When Donald J. Trump talks about “America First,” he means putting the needs and desires of the American people ahead of global concerns. It’s an admirable goal, and he’s making it manifest throughout the marketplace.
This is especially true in the energy sector, where his adoption of the “drill baby, drill” attitude to energy exploration has already created a drop in the price at the pump. Things need to go further, beyond the exploration and exploitation of fossil fuels until the production of synthetics and biofuels are included.
For more than 20 years, taxpayers have financially supported the ethanol and biodiesel industries through generous tax subsidies.If it ever was, this is no longer something from which the American people derive benefits sufficient to justify the costs. It is an exercise in central economic planning that continues largely for the enrichment of multinational commodity giants and fuel exporters.
Consider Sustainable Aviation Fuel. The House Republican’s One Big Beautiful Bill expands by $45 billion the biofuel tax credit created by Joe Biden’s Inflation Reduction Act. It gives multinationals larger tax breaks for exporting “green” jet fuel to help meet European mandates than it does for supplying biodiesel and ethanol to American consumers. This ignores the U.S. consumers’ needs and puts foreign interests ahead of domestic ones. Nonetheless, some in Congress argue this will somehow boost America’s energy security and reduce our reliance on foreign oil.
That’s not the way it works out. It’s just another example of corporate welfare masquerading as a social and economic good. Companies that benefit most from the subsidies have the financial and logistical capacity to scale production quickly, optimize their operations to maximize tax credits, and exploit global markets that offer higher returns by, for example, utilizing the European Union’s sustainable aviation fuel mandates. Many of these multinationals are positioned to take advantage of trade loopholes that allow them to avoid tariffs on feedstocks imported from China. Small and mid-sized American farmers and biofuel cooperatives meanwhile struggle to compete, despite being the original intended beneficiaries of such subsidies.

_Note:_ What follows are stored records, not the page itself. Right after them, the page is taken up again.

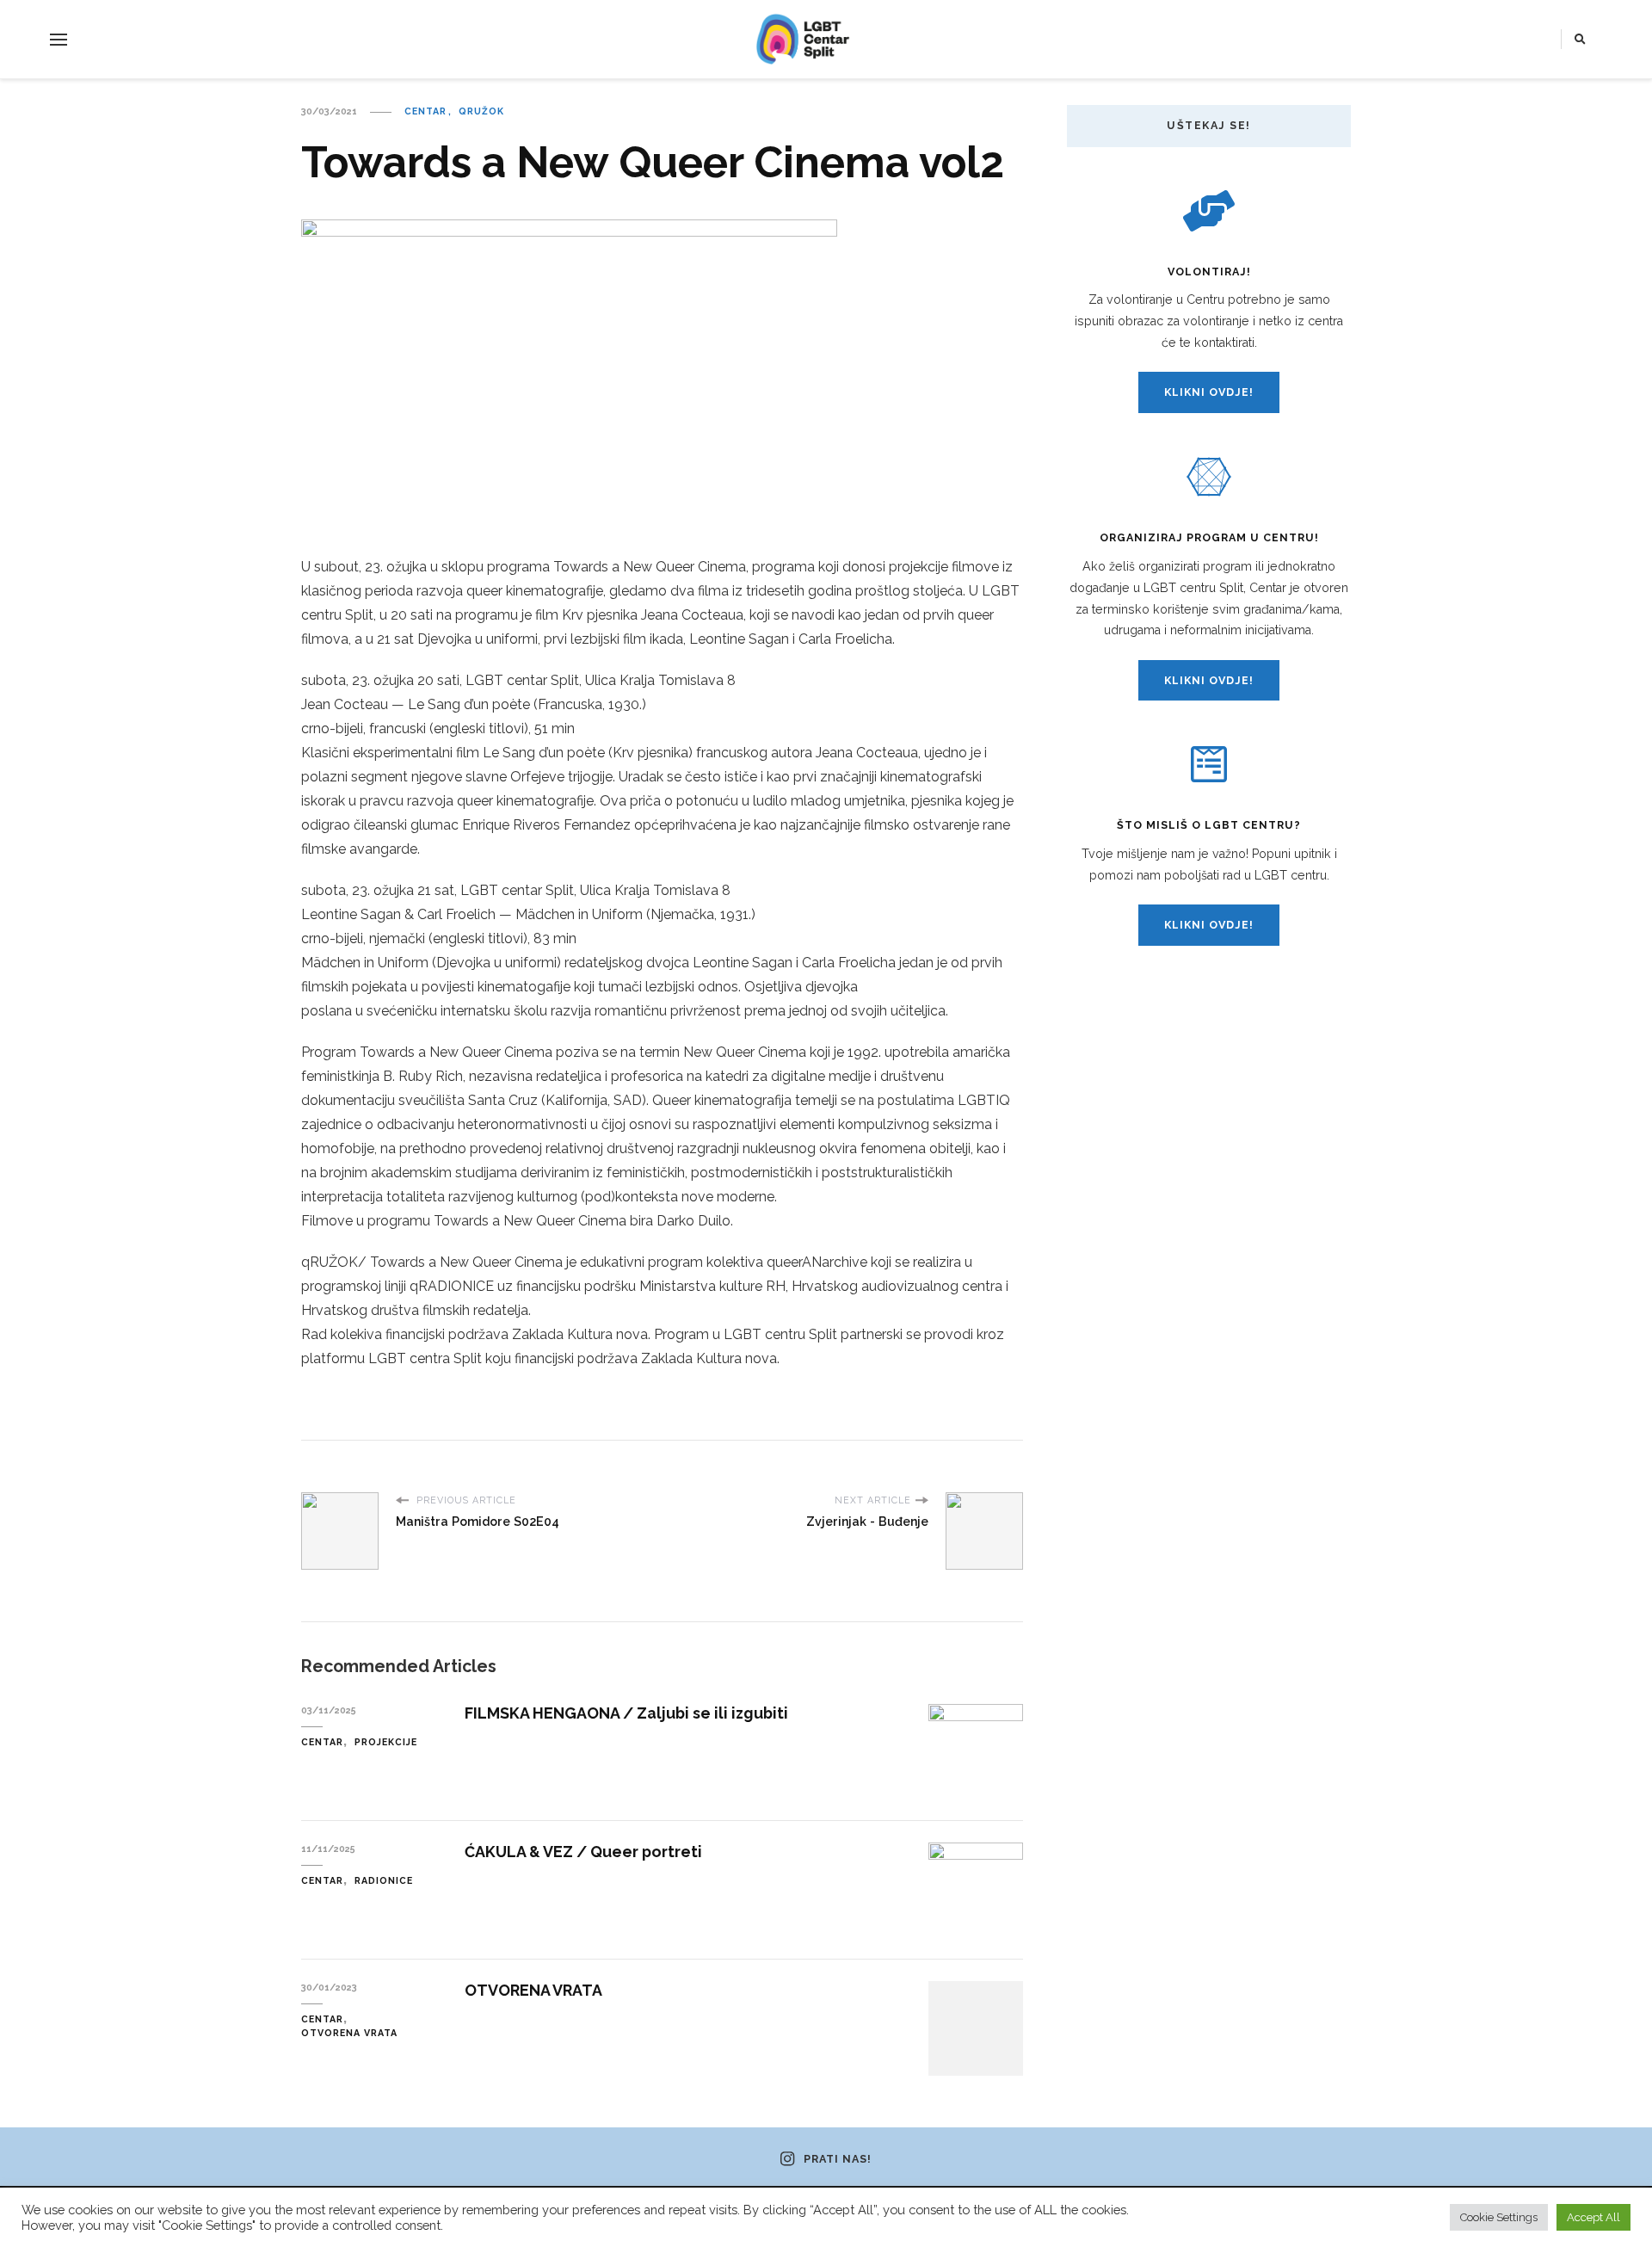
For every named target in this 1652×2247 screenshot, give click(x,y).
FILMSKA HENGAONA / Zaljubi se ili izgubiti (626, 1713)
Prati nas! (837, 2158)
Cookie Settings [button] (1499, 2217)
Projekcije (385, 1742)
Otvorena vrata (349, 2033)
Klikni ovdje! (1209, 392)
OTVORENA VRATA (533, 1990)
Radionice (383, 1880)
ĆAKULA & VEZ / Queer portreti (583, 1852)
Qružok (481, 111)
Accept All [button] (1593, 2217)
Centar (425, 111)
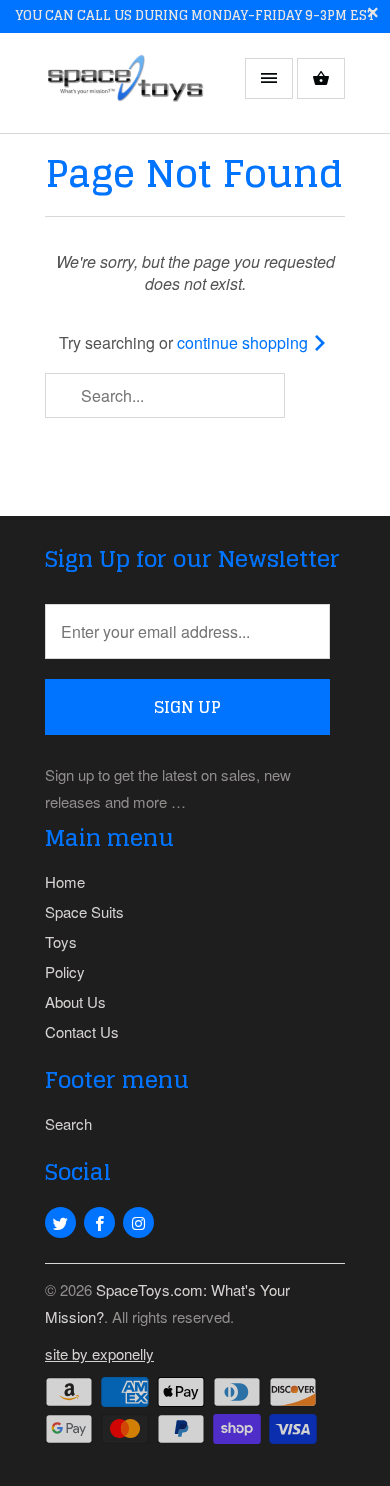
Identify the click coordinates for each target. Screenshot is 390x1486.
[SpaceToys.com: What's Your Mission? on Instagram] (138, 1222)
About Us (75, 1001)
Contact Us (82, 1031)
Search (68, 1123)
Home (65, 881)
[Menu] (269, 78)
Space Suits (84, 911)
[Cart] (321, 78)
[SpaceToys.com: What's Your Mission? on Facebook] (99, 1222)
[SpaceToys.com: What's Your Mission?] (125, 90)
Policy (65, 971)
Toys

These credits aren’t worth the cost. The 2024 Joint Tax Committee expenditures report projected that the IRA’s biofuel tax credit, known as section 45Z, would cost $8.4 billion over three years. This week the House voted to expand that to $45 billion and extend it by four years. It’s the only Biden green energy credit targeted to be bigger when it ought to be zero.
There probably isn’t the political will to bring a permanent end to the biofuels tax credit. It’s too important to too many powerful interests. Why not then enforce export limits on fuels produced with taxpayer assistance so that publicly funded benefits contribute to the nation’s energy needs and economic progress before being sent overseas. Ensuring taxpayer subsidized biofuel is only sourced, produced, and used in the U.S. would maximize the domestic economic and environmental benefits, increase domestic supplies, and reduce the cost of the credit to American taxpayers.
A Heritage Foundation report suggests additional tapping of our energy abundance would spur job growth and increase family incomes except that “Today, America’s position as a dominant producer of oil and gas is threatened by misguided government policies that have restricted oil and gas production on federal lands and federally controlled offshore areas and attempted to stifle oil and gas production on private land through overregulation.” These conditions prohibit Americans' potential to excel in the energy industry both at home and abroad.
In the first two hundred days of his new administration, President Trump has created new energy opportunities for us all. In February, the National Energy Dominance Council was established. The nation’s untapped energy resources are once again going to open to exploration. To further strengthen our energy future, let’s end the preferential treatment shown to corporations engaged in environmental virtue signaling at the expense of what America needs. Policies should reward those who invest in American infrastructure, innovation, and the workforce to lower costs, generate growth, and offer more options for American consumers.
It's time to put the country first. The Biden approach to “think globally” needs to be replaced with a resolve to “act locally.” If Congress won’t rein the biofuels credits and use the savings to lower the corporate rate to 15 percent to the benefit of all businesses, American taxpayers will be left less well off than they might be. Let’s lessen America’s involvement in multinational schemes that erode our domestic economic resilience.